Em 2017, a jornalista Jessica Bruder lançou um livro chamado “Nomadland”, no qual apresenta pessoas que levam uma vida itinerante para sobreviver nos Estados Unidos. Após ler a obra, Frances McDormand e Peter Spears decidiram adquirir os direitos de produzir uma adaptação para o cinema. Ainda faltava alguém para a direção, mas depois de assistirem ao faroeste “Domando o Destino” (2017), os produtores entenderam que Chloé Zhao era o nome certo.

Ao assumir o filme, a diretora chinesa também se encarregou do roteiro e fez viagens para conhecer as pessoas mencionadas no livro. A partir daí, concluiu que sua protagonista fictícia teria as características de duas mulheres: Linda May e Swankie. Também entendeu que elas e os demais nômades não poderiam ser interpretados por ninguém que não fossem eles mesmos, mesclando histórias verdadeiras de suas vidas com alguns eventos fictícios.

Quem nos apresenta a todas essas pessoas reais é a Fern. Ganhando o suficiente para sobreviver, a recém-viúva encara a nova fase com dignidade. Conforme ela bem define, não possui mais uma casa, mas ainda tem um lar. Apesar do novo estilo de vida apresentar suas dificuldades, ela utiliza o momento para usufruir de sua liberdade, conectar-se com a natureza e criar boas relações com quem encontra pelo caminho.

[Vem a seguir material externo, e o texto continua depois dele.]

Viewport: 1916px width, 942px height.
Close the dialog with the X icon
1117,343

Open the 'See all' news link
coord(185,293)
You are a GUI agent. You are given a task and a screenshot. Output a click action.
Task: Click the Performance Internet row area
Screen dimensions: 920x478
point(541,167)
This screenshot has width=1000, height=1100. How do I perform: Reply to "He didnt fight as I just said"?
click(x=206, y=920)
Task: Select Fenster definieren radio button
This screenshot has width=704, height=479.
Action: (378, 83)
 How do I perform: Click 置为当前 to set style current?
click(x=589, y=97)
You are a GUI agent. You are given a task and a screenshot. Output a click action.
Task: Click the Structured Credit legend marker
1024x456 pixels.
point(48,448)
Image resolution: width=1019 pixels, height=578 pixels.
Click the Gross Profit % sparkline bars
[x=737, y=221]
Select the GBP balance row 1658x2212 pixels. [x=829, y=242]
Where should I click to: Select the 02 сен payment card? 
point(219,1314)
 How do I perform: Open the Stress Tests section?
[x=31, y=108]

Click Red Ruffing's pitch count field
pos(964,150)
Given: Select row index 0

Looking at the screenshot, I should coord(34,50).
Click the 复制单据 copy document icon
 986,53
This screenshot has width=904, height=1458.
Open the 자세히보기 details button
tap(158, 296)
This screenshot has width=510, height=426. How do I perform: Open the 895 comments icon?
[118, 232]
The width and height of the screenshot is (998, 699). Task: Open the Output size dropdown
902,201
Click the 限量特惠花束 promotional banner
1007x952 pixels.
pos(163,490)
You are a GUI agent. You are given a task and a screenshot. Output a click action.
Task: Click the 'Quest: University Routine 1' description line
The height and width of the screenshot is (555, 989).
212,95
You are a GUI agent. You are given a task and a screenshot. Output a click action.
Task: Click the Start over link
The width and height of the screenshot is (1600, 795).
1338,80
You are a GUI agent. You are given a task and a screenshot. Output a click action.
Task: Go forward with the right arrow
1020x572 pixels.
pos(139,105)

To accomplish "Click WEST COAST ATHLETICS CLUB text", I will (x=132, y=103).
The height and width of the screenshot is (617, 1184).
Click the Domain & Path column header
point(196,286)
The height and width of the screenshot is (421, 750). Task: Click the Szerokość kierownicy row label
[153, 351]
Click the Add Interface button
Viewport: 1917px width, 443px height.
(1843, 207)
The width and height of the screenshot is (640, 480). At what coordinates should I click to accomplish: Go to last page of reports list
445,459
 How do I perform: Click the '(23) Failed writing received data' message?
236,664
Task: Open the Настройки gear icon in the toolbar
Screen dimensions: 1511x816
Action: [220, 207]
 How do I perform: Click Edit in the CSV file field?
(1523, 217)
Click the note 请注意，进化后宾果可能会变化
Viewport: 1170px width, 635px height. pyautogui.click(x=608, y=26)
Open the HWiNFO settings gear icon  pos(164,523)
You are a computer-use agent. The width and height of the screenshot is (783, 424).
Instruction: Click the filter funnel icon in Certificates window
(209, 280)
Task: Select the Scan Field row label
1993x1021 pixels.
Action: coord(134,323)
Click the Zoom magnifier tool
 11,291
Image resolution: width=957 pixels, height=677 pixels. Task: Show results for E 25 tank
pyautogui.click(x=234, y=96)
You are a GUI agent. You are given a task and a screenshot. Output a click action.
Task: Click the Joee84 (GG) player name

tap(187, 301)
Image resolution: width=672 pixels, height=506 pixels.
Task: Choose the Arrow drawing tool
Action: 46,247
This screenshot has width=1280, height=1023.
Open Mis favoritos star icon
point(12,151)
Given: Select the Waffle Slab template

Sem precisar de qualquer alteração em sua aparência, Frances McDormand some completamente ao entregar seu corpo para a Fern. A atriz apresenta alguém cuja postura mostra a disposição para seguir em frente. Uma vez que é uma boa ouvinte e está sempre pensativa, a personagem também diz muito através de seu olhar. A voz dela quase sempre é tranquila, mas nos raros momentos onde a paciência acaba, a irritação vem à tona trazendo consigo algum grau de autocontrole.

Nos vários momentos de introspecção da protagonista, seja dentro de seu veículo ou caminhando sempre próxima a uma bela paisagem, a fotografia se destaca. A iluminação natural é valorizada, seja em um lindo céu de fim de tarde ou numa simples fresta de luz entrando na van e tocando o rosto da Fern. Planos que captam o ambiente de forma panorâmica são prestigiados, por ressaltarem as mudanças de locais e enquadrarem a personagem de corpo inteiro, enfatizando seu isolamento quando ela está sozinha.

Por alguns motivos, as histórias de vida dos amigos que a Fern faz pelo caminho são contadas com muita naturalidade. A primeira razão é que muito do que é dito de fato é uma verdade na vida de quem está falando. Mas essa não é a única justificativa. É notório como se construiu uma conexão real entre aquelas pessoas e a Frances McDormand. Em uma cena de despedida, há um abraço que visivelmente é um adeus verdadeiro de duas pessoas, o que traz muita autenticidade para o filme.

Acrescento ainda o fato de que esses são indivíduos esquecidos pela sociedade americana, enxergados por muitos como losers (perdedores). Enquanto isso, “Nomadland” vê seus personagens reais como cidadãos que merecem ser respeitados, pelo que fizeram ao longo da vida e por sua conduta íntegra diante das dificuldades. Deste modo, essas pessoas viram no longa-metragem uma oportunidade de expressarem sua verdade sobre quem são, além de mencionarem o que aquele país fez com elas.

Aqui, o capitalismo é alvo de uma verdade assustadora: bastou uma fábrica fechar para uma cidade inteira acabar. Enquanto isso, por todo um país e depois de contribuírem ao longo da vida, muitas pessoas não encontram em suas aposentadorias o mínimo para sobreviver, após perderem seus empregos durante uma crise financeira. Ao mesmo tempo, o longa-metragem enaltece o desprendimento material, a conexão com a natureza e o valor do convívio social, aspectos característicos da cultura hippie.

Ao valorizar a força humana para recomeçar quando o justo já seria o descanso, “Nomadland” apresenta uma mulher que se reinventa após perder quase tudo, menos a si mesma. Seu ritmo é apropriadamente lento para favorecer o encontro de pessoas reais com uma protagonista interpretada brilhantemente. Sempre aprendendo uns com os outros, o maior ensinamento dos personagens está na despedida para encarar a estrada, sem medo do que vier e certos de que se encontrarão de novo pelo caminho.